My hair alone could run this country.

Statistician Nate Silver had been my rock when it came to the chances of Donald Trump winning the GOP nomination.  No matter what the rest of the press was saying, there would be good ol’ Nate saying Trump won’t win.  But with the primaries starting tomorrow and with the collapse of Trump in the polls that I think many of us expected not occurring, well even Nate has backtracked now and is saying Trump has a legitimate chance of pulling this off.  Further, his models now has Trump as the favorite to win Iowa, New Hampshire, and South Carolina.

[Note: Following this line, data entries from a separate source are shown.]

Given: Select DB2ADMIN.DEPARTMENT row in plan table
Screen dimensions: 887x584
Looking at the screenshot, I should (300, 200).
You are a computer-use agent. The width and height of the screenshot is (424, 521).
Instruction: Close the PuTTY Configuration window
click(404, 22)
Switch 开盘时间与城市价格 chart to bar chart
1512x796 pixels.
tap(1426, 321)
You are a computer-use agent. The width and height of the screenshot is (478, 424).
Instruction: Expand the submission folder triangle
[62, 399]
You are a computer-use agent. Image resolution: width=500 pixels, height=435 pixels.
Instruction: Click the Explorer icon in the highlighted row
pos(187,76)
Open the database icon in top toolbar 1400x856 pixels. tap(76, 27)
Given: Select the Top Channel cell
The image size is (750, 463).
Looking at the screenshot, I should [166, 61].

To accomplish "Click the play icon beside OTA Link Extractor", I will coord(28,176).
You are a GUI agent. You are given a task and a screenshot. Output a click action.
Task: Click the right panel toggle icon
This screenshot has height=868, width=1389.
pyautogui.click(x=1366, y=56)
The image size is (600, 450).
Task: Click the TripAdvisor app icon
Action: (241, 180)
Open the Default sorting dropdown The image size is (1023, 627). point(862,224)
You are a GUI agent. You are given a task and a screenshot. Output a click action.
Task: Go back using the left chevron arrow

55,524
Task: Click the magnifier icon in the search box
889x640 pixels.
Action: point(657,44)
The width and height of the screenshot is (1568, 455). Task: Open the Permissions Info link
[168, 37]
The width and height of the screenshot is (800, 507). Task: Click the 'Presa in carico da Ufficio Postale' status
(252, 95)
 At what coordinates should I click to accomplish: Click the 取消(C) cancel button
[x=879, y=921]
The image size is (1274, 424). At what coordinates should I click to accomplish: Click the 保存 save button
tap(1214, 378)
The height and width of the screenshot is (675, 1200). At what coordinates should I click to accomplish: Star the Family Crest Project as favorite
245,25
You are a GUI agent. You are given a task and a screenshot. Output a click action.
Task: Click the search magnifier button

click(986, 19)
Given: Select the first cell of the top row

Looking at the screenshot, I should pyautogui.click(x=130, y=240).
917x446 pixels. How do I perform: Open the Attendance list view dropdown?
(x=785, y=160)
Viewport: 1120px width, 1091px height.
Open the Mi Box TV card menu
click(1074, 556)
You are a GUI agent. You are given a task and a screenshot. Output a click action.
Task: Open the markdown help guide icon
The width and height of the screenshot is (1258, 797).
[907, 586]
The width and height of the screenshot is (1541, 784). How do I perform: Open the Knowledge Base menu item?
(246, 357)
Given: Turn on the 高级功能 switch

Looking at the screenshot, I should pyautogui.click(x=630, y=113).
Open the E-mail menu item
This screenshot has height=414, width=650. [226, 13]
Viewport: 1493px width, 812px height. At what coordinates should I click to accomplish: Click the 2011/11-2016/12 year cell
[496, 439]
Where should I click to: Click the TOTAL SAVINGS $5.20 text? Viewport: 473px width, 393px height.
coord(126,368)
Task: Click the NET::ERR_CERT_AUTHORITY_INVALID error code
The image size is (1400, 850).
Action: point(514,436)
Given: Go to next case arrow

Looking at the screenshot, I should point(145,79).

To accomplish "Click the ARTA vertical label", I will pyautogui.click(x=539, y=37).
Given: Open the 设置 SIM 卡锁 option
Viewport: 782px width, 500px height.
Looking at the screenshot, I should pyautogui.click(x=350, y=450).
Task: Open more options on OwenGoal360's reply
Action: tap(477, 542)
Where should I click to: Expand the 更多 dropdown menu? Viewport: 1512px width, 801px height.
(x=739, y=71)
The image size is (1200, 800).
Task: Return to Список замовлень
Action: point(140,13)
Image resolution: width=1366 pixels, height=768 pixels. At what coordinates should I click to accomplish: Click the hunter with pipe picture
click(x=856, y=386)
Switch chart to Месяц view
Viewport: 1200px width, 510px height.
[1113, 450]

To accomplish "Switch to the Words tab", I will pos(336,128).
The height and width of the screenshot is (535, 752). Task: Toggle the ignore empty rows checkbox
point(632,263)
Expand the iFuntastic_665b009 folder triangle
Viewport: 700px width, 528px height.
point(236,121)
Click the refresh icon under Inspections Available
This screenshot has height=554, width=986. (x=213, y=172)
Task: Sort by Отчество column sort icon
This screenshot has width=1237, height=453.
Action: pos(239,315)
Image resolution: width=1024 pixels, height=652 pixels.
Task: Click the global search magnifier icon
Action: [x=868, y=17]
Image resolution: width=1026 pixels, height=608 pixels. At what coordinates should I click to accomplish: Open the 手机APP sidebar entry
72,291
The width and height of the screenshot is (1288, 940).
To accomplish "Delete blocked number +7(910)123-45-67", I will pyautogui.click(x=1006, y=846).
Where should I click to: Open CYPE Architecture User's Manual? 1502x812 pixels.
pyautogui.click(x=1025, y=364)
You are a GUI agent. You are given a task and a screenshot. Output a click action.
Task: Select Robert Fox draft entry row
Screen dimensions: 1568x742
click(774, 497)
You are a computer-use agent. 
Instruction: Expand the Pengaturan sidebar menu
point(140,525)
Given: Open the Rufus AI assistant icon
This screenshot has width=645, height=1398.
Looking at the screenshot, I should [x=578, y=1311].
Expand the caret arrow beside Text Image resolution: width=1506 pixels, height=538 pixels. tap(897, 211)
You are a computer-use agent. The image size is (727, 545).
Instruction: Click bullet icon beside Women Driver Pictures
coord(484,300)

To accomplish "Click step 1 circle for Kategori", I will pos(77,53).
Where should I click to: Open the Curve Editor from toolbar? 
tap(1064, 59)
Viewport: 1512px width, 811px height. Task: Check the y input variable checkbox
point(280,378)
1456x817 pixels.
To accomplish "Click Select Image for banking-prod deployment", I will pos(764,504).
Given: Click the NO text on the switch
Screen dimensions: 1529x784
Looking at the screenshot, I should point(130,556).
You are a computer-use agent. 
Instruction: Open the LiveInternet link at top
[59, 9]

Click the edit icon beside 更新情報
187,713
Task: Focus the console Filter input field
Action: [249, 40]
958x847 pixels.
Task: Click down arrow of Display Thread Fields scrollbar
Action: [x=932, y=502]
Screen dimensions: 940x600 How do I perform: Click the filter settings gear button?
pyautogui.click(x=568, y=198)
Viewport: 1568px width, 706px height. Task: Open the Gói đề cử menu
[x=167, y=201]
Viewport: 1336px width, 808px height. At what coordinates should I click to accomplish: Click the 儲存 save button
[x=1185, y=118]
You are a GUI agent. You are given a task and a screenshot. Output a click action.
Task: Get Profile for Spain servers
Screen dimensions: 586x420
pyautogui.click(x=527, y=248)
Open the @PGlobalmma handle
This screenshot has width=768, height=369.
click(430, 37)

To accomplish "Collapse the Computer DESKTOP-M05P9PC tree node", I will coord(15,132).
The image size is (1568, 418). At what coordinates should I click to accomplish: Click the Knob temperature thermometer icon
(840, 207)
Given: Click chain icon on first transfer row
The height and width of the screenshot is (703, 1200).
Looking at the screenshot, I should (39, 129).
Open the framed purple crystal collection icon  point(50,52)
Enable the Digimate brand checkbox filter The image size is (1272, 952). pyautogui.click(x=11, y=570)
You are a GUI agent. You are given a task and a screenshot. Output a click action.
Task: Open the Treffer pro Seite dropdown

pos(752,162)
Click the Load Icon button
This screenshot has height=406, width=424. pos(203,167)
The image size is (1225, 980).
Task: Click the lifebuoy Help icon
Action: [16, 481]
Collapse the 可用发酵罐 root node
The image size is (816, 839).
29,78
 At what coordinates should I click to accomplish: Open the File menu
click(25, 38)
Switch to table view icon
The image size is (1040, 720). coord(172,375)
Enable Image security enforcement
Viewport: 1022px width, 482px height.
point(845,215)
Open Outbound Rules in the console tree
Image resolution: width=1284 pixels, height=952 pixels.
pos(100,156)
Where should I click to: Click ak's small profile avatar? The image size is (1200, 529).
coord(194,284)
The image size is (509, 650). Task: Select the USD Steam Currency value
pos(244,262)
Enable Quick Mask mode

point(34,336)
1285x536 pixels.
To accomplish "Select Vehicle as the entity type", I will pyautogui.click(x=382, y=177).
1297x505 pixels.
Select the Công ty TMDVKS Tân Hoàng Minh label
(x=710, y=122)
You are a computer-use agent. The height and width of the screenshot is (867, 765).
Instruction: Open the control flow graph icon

So Donald Trump is not a reality television side-show entertainment candidate.  He is an actual real candidate.  As voters start going to the polls, I hope they do their homework on Donald Trump.  For your consideration:

  • Trump says he is a successful business man because he’s made billions.  There are important things to remember though.  First, he inherited around $40 million from his dad in 1974.  So it’s not like he went from rags to riches.  Further, while he is now worth around $3 billion today (not bad right), some say that had he just invested his money in index funds and reinvested any dividends, he would be worth much more.  And Warren Buffet, who was worth about as much as Trump in 1974, now is worth $67 billion.  Doesn’t necessarily prove Trump is a bad business man.  But perhaps he’s not exactly good either, or at least not as good as he purports.
  • Trumps says he is good with money.  But he has filed for bankruptcy four times.  Hey, that’s allowed.  Still, I don’t think anyone has ever responded to the question ‘how are things financially?’ with ‘great, I just filed for bankruptcy!’
  • Trump is self-financing is campaign.  Except not exactly.  Go to his campaign website and you will clearly see a “donate” button.  He’s taken in millions from donations.  And in as such as he has contributed himself, it’s mostly be in the form of loans in which he can pay himself back for at any time using the raised campaign money.  There’s also a Super PAC backing him (“Make America Great Again”).
  • Trump is a man of principles.  And if you don’t like those principles, just wait, they will probably change.  He’s for legalizing drugs, he’s against legalizing drugs, he’s pro-choice, he’s pro-life, the rich should pay a wealth tax, wait no they need a tax cut, he’s for universal  healthcare, oh wait nevermind, Hillary would be a great President, no she would be a disaster, Ted Cruz is a great friend and also a very nasty person……

Clearly some see something in Trump.  I think it may be that what I may see as narcissism, others see as confidence.  Maybe what I may see as boastful and braggadocious, others see as leadership.  What I may see as offensive and racist, others see as courage to call it like he sees it.

Anyway, in case you couldn’t guess, I’m not a Trump supporter and find him a particularly weak candidate.  I think he has lived in a bubble all his life and doesn’t have a lot of real world knowledge.  I think in his arrogance, he has decided that being President would be easy (for a guy like him).  I think his extremely low tolerance to criticism is a major and potentially dangerous character flaw.  Finally, I think he would say or do anything, but only in what is in the best (perceived) interest of Trump (which he would probably think would be in the best interest of everyone anyway).

But I invite everyone to at least do their own homework in regards to Trump  (of course a good idea regardless of who you are voting for).  In my opinion, There’s more to being President than being outspoken.